All of this is based on an unfortunate thread of misunderstanding that runs throughout the software development trade: it is an anti-intellectual rejection of the fact that our job is fundamentally one of ideas. Every tool that we use, and in fact all of the code that we write, is founded on theories, and understanding of theory is a prerequisite for effective programming.

Now, this is not to say that all people who call themselves “practical” are dumb and ineffective. Nor is it to say that everyone who reads “pattern” books is smart and effective. Instead, understand that every advancement that we have made is on the back of theory, and making yourself aware of that—and actively seeking to understand the underlying cause for certain things—can make you more effective as a programmer and as a technical decision-maker.

For example, consider time complexity. This is a simple, first-year computer science concept, which is nevertheless disregarded by many working programmers: an inefficient algorithm which grows exponentially with its inputs can never be redeemed by more powerful computers. Operating on a list of a thousand elements, let's say that an \(O(n^2)\) algorithm would take 10,000 time units on an old computer; a newer computer, ten times faster, would take 1000 time units. Meanwhile, an efficient \(O(n)\) algorithm would take 1000 time units on the old computer. You'd think this would be received wisdom at this point; there are even convenient online references for many algorithms. however, I have dinged inefficient nested loops numerous times in real code reviews for real code bases.

Then there's latency. Like time complexity, this is well understood and has lovely interactive graphics. It should be received wisdom, right? Yet how often do people make huge queries from the database and filter the result in memory? How many times have you caught an n + 1 error in a code review? No matter how fast your database is, an n + 1 problem leads to numerous completely unnecessary round-trips across the network, and can frequently add seconds to a web application's response time. That should never be written, let alone checked in.

What about failure? There are two primary modes of failure that most people must deal with: exceptions and nulls. Both are problematic and are very seldom contained properly. In mainstream languages, you can view all types as being inhabited by null, and returning this “universal value” is frequently used in standard libraries and popular frameworks as shorthand for “no result” or “an error occurred.” Any time you call an external API, you should be worried about receiving null and must do everything you can to contain that case. Tony Hoare calls the null reference his “Billion Dollar Mistake.”

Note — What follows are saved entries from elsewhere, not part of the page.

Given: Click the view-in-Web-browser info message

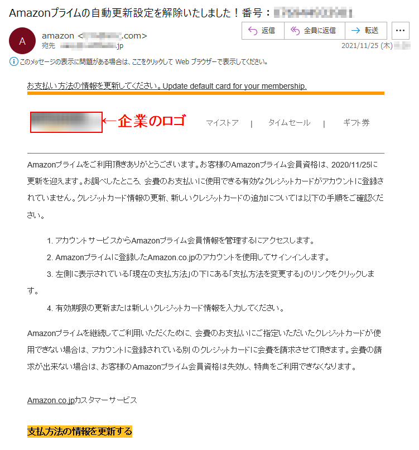Looking at the screenshot, I should [x=144, y=62].
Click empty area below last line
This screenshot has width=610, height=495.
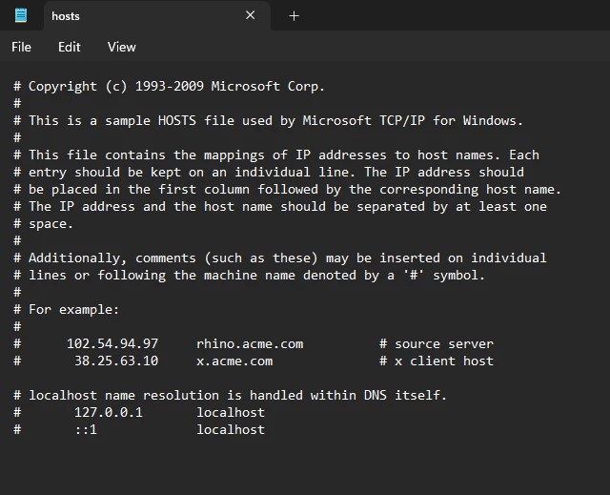(x=305, y=467)
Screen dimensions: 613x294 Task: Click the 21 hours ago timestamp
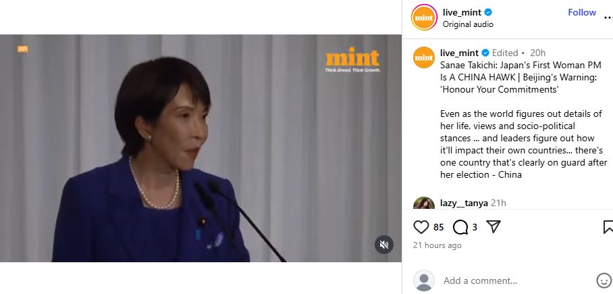point(437,245)
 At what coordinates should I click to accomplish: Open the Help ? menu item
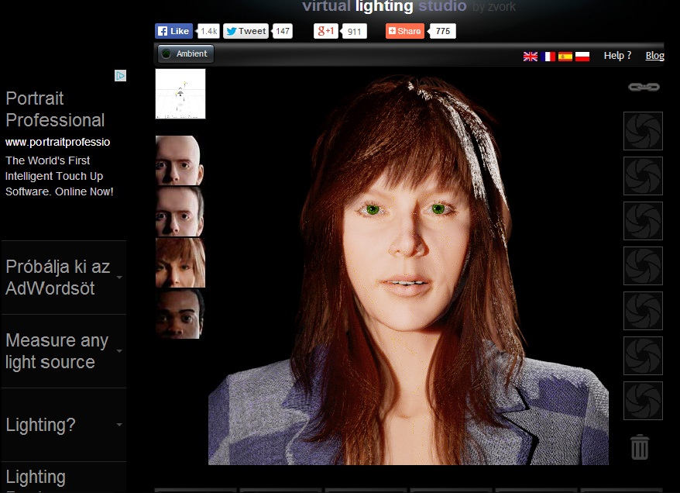pos(617,56)
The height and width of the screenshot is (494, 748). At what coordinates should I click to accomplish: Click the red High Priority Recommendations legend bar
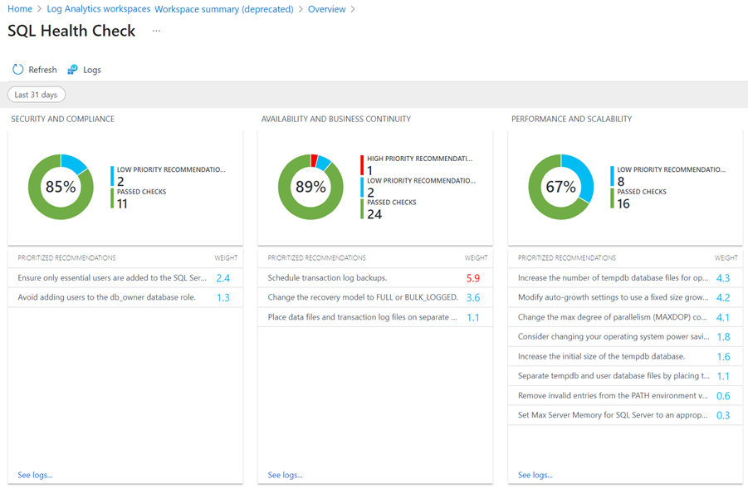(362, 164)
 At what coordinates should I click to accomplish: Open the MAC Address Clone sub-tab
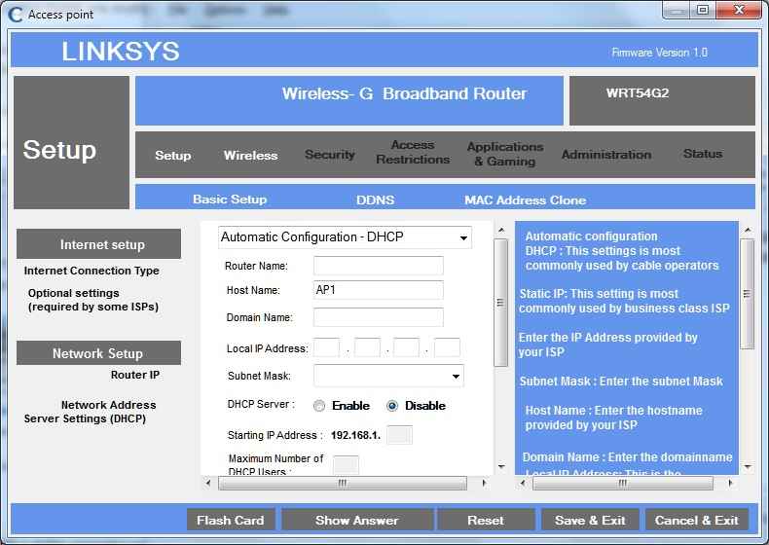tap(525, 200)
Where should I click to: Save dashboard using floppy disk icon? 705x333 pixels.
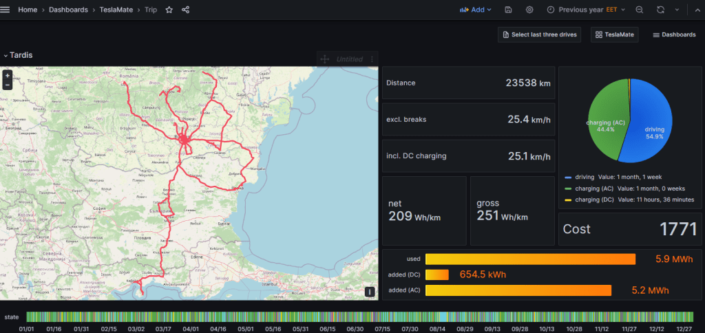tap(508, 10)
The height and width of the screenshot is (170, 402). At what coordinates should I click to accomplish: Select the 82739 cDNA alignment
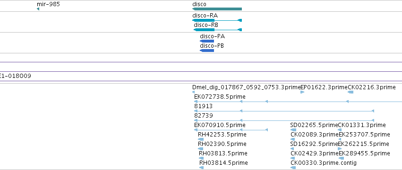pyautogui.click(x=284, y=120)
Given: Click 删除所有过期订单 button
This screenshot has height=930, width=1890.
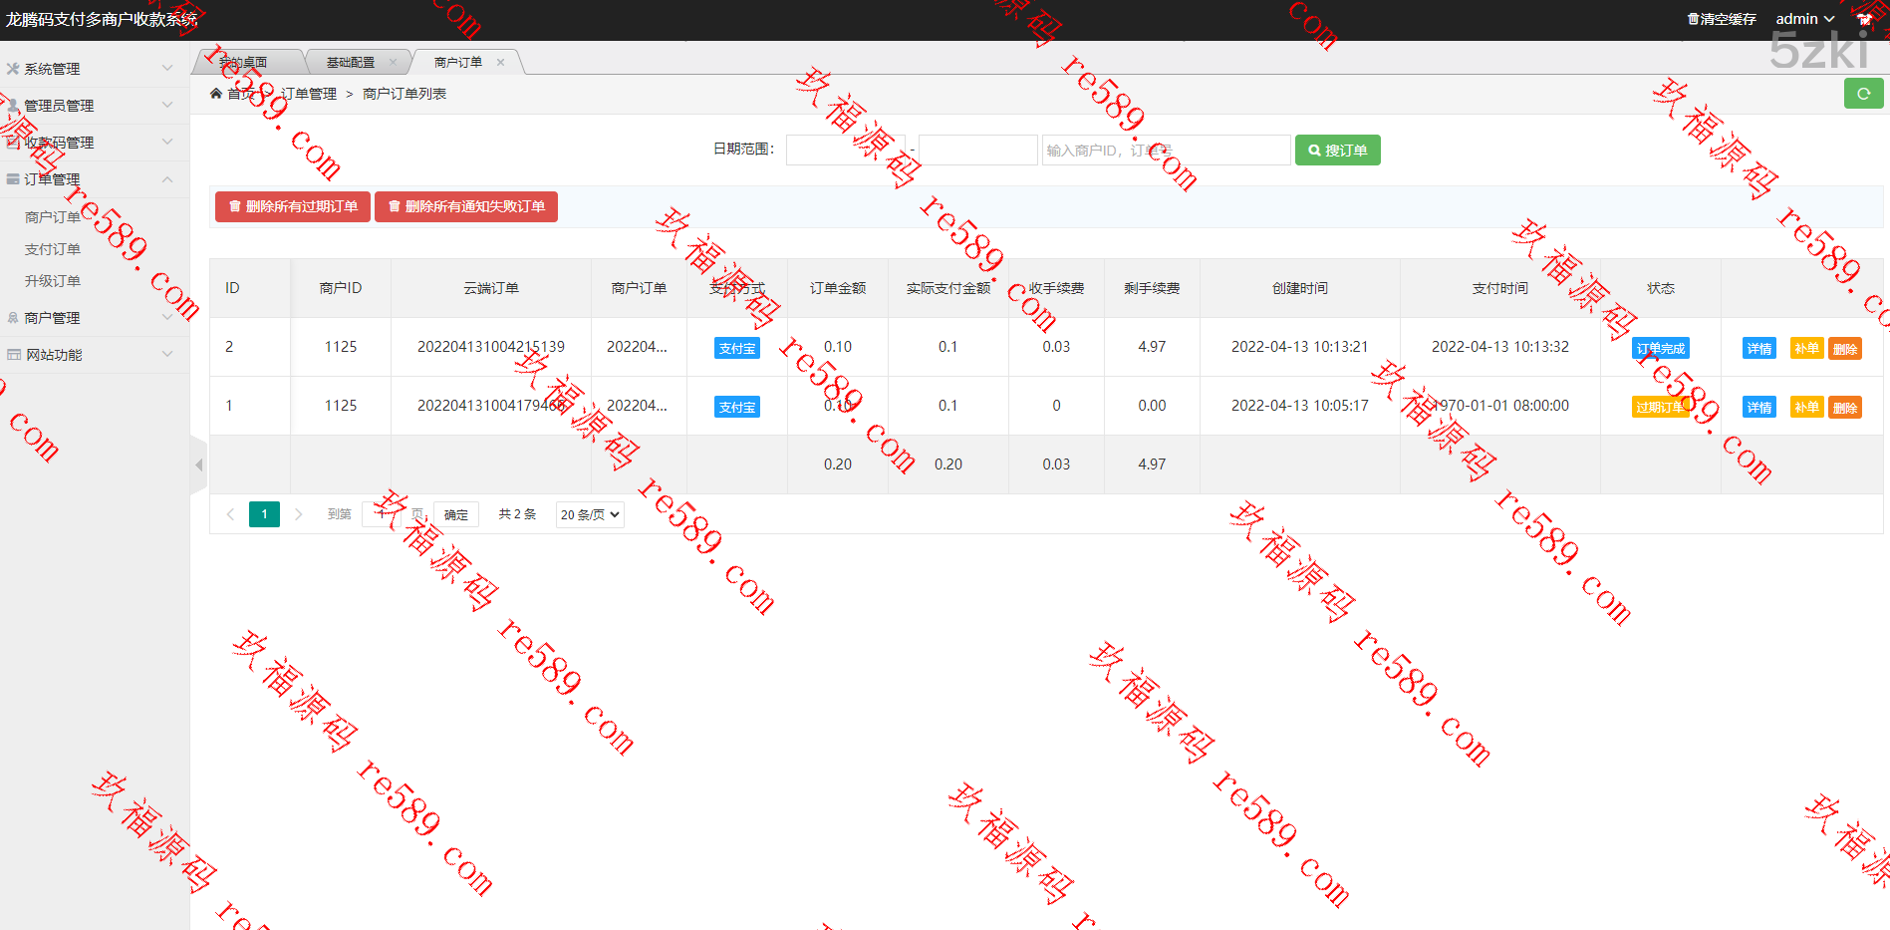Looking at the screenshot, I should [x=293, y=206].
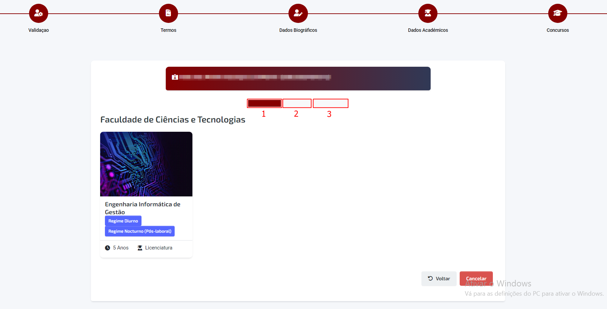Click the Termos step label
Viewport: 607px width, 309px height.
click(x=168, y=30)
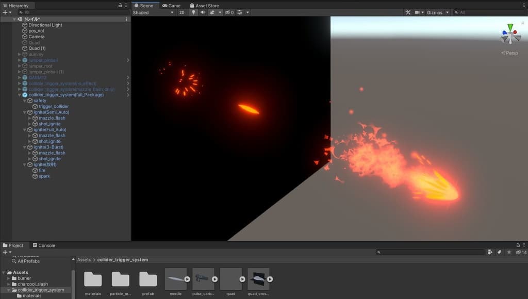The image size is (528, 299).
Task: Click the scene camera settings icon
Action: click(418, 12)

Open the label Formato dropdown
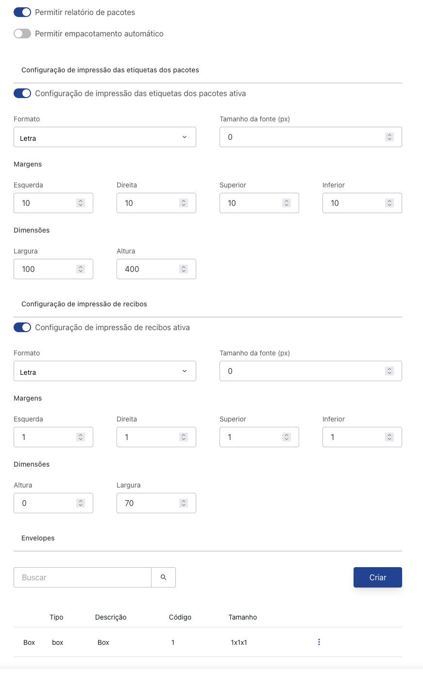(x=104, y=137)
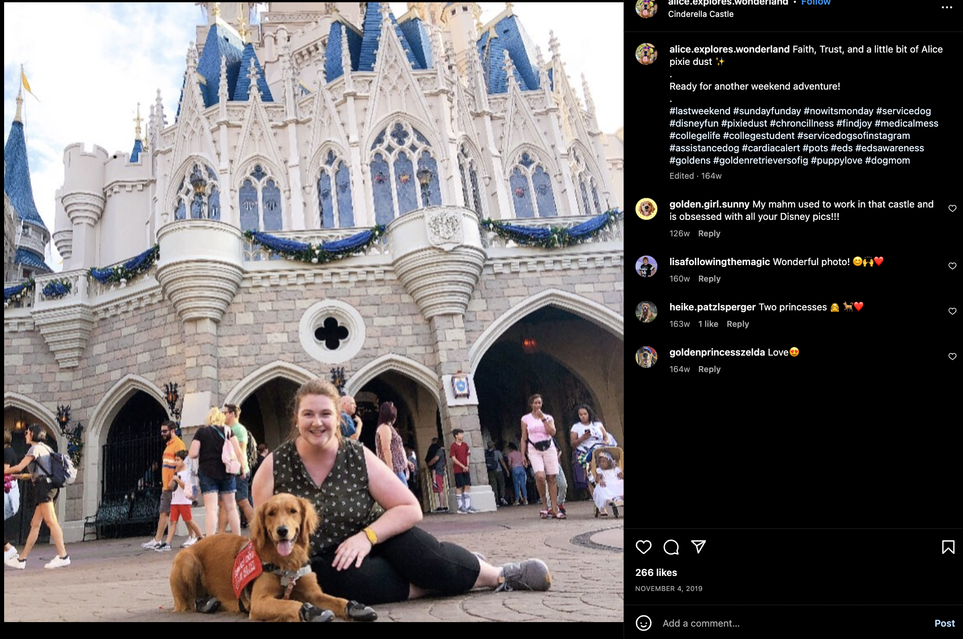Like the post with the heart icon

643,547
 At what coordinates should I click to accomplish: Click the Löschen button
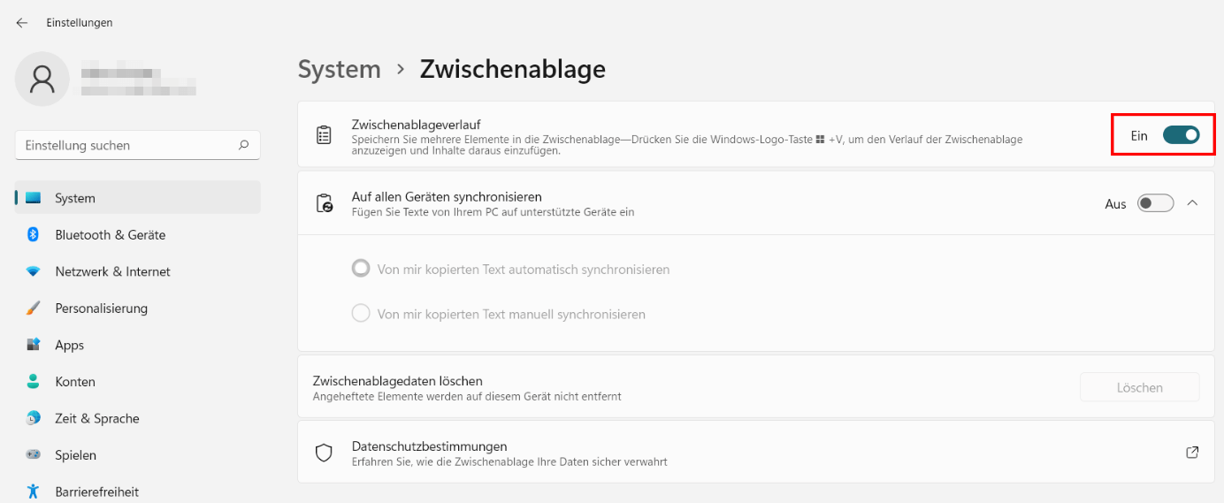[1139, 387]
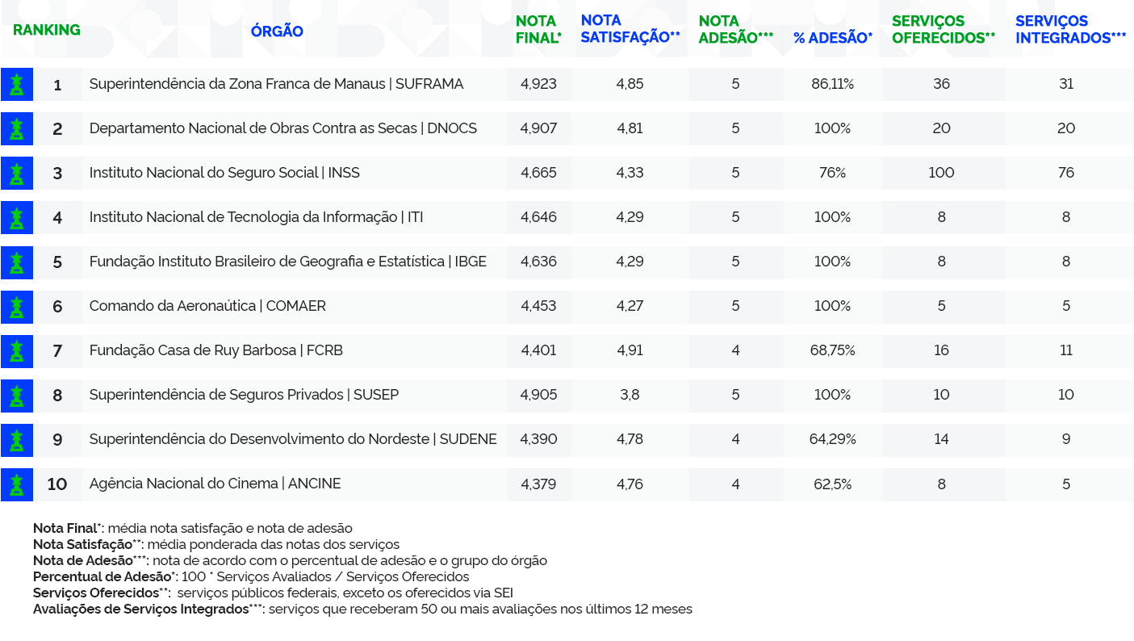
Task: Select the trophy icon in the IBGE row
Action: pos(17,262)
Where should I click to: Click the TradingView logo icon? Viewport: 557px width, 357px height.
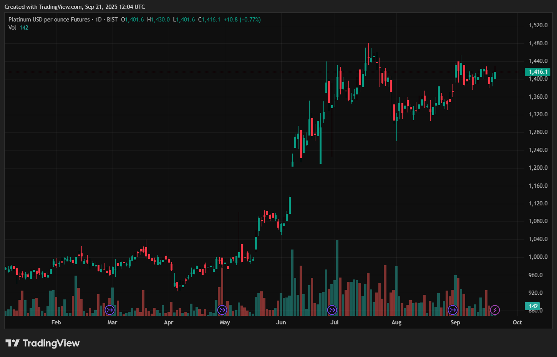tap(12, 343)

Exceptions, on the other hand, constitute a parallel type structure. If a function can return a value of a given type, or a null reference, or throw a checked exception, or throw a runtime exception, there are essentially four paths that might be relevant for any given line of code. I have seldom reviewed code that I felt confident was robust in all four scenarios; nor, in most languages, can I write code that makes me confident that I have successfully dealt with these four possibilities. And yet, and yet—there is resistance to learning and using techniques that make it easier, like Railway-Oriented Programming and Option types.

Even when it comes to problem modeling, where “fuzzy” rules reign in the everyday practice of programming, theory offers hard and fast rules which programmers should strive to follow. For example, a function or method should do only one thing. If it's calculating interest, it should not be calling a web service to retrieve the rules for a given locale. If it's modifying the DOM, it should not be calculating interest. This is the single responsibility principle, and it's practical (testing and reasoning about code is easier) as well as theoretical. Similarly, classes (in the object-oriented sense) should do the same things if they are intended to serve the same role. This is a restatement of the Liskov substitutability principle, which presumes subtyping, but the theory behind that idea is really far more general: don't surprise yourself. If there is a VisaCreditCardProcessor and a DiscoverCreditCardProcessor, they had better do exactly the same things behind the scenes, or you have written yourself a time-bomb.

Is there a way for this to be a pithy phrase? Maybe not. But I'm going to try.


It's fine to consider yourself practical, a craftsman rather than a theoretician. However, remember that the goal is solving a problem, not producing code. Are you giving yourself the tools you need to make sure that your solutions are as efficient, effective, and comprehensible as they can be?